A COUPLE lost their baby son and daughter to the same rare heart condition within 18 months of each other.
Natasha Halkett was devastated when lost her first child to the heart defect – which occurs in fewer than one in every 10,000 births.
The 21-year-old then suffered a miscarriage before having her second child – only for him to die of the same condition just over a fortnight later.
Both babies suffered from a condition called truncus arteriosus type II, a congenital heart defect which requires open heart surgery in infancy for the child to stand any chance of surviving.
Natasha and partner David Clark, 45 of Dunfermline, Fife, twice faced the heartbreaking decision to switch off the babies’ life support after surgery failed.
Doctors picked up on the first child’s condition at Natasha’s 20-week-scan, discovering she had a hole in her heart.
Just two days after Layla was born in July 2012 the couple received the devastating news that their daughter would not pull through.
They were told all doctors could do was make her comfortable and try to prolong her life as much as they could.
Natasha made the heart wrenching decision to turn off the bypass machine that was keeping their four-month-old alive.
“After Layla passed away they just said it could be a one off, so I thought we should try for another child,” Natasha added.
“But then I had my son and he ends up with the same condition.
“We were so shocked when we got told this as we were told he was a healthy wee boy.
“It was just the same nightmare again.
“It has been really tough.
“They said he was fine but he had the same condition as his sister, I would like to make all parents aware that the scans don’t pick up everything.”
The couple were relieved that initial scans revealed no heart problems with their son David Junior.
However after his birth hospital doctors suspected he may have a heart murmur.
Further tests confirmed he was suffering from the same rare heart defect as his late sister, he required an operation but complications arose.

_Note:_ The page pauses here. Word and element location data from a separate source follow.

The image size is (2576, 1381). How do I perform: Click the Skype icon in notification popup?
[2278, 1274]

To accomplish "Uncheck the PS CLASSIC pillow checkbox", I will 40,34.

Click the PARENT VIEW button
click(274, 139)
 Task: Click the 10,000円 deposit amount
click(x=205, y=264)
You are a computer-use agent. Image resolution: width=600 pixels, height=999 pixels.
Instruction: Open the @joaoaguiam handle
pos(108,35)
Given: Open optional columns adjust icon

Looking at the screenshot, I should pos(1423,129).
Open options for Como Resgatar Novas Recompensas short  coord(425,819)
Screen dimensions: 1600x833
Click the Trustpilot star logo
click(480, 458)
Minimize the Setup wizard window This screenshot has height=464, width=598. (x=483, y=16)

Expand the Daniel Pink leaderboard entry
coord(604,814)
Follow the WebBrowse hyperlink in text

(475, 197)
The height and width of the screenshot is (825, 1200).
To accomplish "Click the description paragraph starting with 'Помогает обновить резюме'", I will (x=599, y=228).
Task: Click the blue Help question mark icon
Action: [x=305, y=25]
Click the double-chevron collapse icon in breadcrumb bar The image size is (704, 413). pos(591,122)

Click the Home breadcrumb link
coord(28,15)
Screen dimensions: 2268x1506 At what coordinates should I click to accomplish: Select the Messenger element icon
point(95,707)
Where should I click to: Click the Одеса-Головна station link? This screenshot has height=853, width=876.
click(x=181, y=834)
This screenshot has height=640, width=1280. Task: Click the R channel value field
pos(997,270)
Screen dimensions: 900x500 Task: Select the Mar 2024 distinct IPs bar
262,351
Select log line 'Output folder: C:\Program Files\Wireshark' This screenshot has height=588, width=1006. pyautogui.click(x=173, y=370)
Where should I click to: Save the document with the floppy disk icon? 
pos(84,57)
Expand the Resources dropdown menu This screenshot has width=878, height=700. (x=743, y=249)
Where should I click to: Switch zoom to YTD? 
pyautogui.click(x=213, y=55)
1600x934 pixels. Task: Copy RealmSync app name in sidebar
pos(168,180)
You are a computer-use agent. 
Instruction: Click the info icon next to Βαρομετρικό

Surgeons discovered that the two-week-old’s heart was not strong enough for him to pull through and he died on 21st December.
Truncus arteriosus type II means a child is born with abnormal development of the blood vessels which emerge from the heart.
The child will initially suffer from heart failure, which manifest as rapid breathing, poor feeding and failure to gain weight and grow properly.
Damage of the blood vessels of the lung leads to less blood flow which eventually causes death.
Doctors are now investigating if there is a genetic link that caused the rare condition to occur twice.
Leaving Natasha and David to face an anxious wait for results of blood tests before deciding whether to try for another child.
The couple now make regular visits to the cemetery in Culross, seven miles west of Dunfermline, where their two children are buried alongside each other.